6. Nello specifico, è l’istanza che decide in merito all’esercizio dell’attività sensibile sotto il profilo della sicurezza da parte della persona controllata. Nel caso degli alti ufficiali superiori citati, il capo dell’Esercito decide, dopo aver preso conoscenza della dichiarazione, se la persona controllata è autorizzata a svolgere l’attività sensibile sotto il profilo della sicurezza. La decisione relativa alle conseguenze in materia di diritto del personale, in particolare sullo scioglimento del rapporto di lavoro di alti ufficiali superiori, spetta al Consiglio federale, che tiene conto della raccomandazione del capo dell’Esercito conformemente all’ordinanza sul personale federale.

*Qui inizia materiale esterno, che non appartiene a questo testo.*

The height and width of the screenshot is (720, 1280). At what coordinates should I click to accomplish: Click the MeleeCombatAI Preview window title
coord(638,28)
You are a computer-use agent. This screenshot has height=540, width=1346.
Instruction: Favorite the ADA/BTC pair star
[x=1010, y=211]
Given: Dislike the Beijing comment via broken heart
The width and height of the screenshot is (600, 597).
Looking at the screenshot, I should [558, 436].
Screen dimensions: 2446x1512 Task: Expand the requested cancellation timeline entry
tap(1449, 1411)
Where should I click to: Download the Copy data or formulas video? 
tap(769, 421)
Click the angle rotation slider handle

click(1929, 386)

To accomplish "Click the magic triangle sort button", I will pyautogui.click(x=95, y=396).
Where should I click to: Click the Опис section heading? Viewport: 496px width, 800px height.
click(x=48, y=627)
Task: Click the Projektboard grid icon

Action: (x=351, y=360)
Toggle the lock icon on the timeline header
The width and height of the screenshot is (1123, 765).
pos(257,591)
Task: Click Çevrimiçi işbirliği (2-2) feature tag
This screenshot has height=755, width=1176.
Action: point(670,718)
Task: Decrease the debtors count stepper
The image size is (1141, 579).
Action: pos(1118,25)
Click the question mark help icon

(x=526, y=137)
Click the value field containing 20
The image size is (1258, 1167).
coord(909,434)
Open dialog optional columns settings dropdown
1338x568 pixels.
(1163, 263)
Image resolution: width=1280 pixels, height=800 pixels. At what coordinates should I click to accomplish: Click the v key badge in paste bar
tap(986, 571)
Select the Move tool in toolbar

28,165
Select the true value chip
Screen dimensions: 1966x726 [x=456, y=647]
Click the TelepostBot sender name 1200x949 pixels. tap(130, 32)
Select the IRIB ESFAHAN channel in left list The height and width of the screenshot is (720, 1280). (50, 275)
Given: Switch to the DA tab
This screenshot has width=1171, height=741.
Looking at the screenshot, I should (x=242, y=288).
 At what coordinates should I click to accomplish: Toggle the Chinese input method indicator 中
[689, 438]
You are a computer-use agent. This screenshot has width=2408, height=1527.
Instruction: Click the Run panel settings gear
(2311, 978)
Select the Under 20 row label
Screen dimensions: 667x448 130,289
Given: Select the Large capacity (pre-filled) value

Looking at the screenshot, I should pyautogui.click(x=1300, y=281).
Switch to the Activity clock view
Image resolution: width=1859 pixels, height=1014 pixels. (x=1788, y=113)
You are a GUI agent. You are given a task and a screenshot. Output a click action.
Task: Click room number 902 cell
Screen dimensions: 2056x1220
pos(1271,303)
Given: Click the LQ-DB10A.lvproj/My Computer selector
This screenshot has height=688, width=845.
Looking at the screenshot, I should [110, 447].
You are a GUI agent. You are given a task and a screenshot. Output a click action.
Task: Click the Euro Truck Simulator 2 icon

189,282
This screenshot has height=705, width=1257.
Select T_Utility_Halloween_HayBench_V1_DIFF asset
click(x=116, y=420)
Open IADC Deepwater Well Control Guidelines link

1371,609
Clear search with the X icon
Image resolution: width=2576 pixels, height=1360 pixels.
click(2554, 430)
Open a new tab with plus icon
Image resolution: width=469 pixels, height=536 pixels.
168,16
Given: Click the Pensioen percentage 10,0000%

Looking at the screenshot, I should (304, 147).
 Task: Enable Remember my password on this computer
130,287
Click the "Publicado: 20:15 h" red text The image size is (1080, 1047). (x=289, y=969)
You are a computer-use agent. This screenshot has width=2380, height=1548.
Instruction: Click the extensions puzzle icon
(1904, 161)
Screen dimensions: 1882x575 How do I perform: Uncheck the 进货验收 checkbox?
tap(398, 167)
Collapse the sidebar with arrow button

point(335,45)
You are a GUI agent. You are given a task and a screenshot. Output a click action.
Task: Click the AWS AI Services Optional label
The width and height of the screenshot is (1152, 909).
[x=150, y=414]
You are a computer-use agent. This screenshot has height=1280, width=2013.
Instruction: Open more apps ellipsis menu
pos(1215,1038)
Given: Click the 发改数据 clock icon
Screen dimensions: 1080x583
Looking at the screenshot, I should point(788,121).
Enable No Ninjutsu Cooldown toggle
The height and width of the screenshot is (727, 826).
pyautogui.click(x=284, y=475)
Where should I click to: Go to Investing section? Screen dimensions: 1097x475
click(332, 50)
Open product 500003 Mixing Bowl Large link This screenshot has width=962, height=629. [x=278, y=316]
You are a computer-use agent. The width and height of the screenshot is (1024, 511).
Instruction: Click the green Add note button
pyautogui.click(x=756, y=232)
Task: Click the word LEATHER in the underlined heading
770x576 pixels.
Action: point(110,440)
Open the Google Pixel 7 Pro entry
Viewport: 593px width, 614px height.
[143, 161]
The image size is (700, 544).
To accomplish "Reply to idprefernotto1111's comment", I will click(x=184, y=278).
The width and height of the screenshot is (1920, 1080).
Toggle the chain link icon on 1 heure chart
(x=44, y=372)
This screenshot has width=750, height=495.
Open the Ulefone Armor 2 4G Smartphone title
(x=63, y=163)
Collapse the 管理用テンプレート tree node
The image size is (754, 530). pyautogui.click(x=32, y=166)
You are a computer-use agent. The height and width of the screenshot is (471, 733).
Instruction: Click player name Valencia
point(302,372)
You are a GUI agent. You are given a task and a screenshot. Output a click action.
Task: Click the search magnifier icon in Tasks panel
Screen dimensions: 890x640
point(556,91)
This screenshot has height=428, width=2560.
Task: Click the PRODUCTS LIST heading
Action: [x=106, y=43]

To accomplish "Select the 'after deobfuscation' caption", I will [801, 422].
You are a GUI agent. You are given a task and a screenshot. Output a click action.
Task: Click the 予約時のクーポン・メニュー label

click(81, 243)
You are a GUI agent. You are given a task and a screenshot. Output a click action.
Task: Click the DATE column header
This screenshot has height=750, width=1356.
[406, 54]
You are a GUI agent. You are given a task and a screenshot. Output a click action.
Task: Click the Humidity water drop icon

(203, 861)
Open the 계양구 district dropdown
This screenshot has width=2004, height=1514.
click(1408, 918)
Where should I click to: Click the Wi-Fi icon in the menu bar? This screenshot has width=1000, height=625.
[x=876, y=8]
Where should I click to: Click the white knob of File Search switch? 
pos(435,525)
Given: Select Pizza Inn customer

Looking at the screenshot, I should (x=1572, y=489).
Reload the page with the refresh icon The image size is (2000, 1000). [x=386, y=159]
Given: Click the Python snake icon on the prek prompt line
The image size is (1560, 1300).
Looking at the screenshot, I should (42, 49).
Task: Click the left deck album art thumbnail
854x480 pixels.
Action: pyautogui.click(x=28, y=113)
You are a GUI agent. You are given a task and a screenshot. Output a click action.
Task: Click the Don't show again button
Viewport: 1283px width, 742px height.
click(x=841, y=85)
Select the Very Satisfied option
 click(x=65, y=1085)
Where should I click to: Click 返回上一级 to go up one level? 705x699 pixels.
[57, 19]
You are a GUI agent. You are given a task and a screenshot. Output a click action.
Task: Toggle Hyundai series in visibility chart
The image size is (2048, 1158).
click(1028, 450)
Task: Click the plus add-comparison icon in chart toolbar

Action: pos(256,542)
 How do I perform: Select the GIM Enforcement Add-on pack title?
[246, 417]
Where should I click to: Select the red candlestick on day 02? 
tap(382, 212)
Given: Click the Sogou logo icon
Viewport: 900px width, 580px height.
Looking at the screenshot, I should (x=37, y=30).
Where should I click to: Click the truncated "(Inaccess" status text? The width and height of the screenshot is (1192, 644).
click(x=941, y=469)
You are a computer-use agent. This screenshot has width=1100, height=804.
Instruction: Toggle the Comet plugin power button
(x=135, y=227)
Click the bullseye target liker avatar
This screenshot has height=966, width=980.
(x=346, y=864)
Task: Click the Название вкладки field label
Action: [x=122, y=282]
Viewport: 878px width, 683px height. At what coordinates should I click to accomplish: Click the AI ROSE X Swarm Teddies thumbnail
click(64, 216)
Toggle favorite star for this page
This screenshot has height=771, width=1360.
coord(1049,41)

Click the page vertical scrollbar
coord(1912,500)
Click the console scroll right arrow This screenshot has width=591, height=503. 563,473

7. Il controllo di sicurezza relativo alle persone disciplinato dalla LSIn serve a valutare se l’esercizio di un’attività sensibile sotto il profilo della sicurezza da parte di una persona, nel quadro della sua funzione, possa costituire un rischio per la sicurezza delle informazioni. È oggettivamente giustificato e comprensibile che i titolari di funzioni ad alti e altissimi livelli dell’Esercito e dell’Aggruppamento Difesa, come gli alti ufficiali superiori citati, debbano soddisfare elevati standard di integrità personale, affidabilità e sicurezza, e non debbano essere né ricattabili né corruttibili. Come già menzionato, il servizio incaricato di svolgere il controllo di sicurezza relativo alle persone non è vincolato a istruzioni nell’effettuare le sue valutazioni. Durante la successiva valutazione complessiva, l’Aggruppamento Difesa ha esaminato le possibilità ammesse sul piano giuridico di trovare, entro il margine di manovra disponibile, una soluzione proporzionata.
8. Non vi sono indizi di «epurazioni selettive». Nell’ambito del suo CSP, il SS CSP CaF valuta ogni persona nel caso concreto. Per i motivi suesposti non è ritenuta necessaria alcuna misura specifica.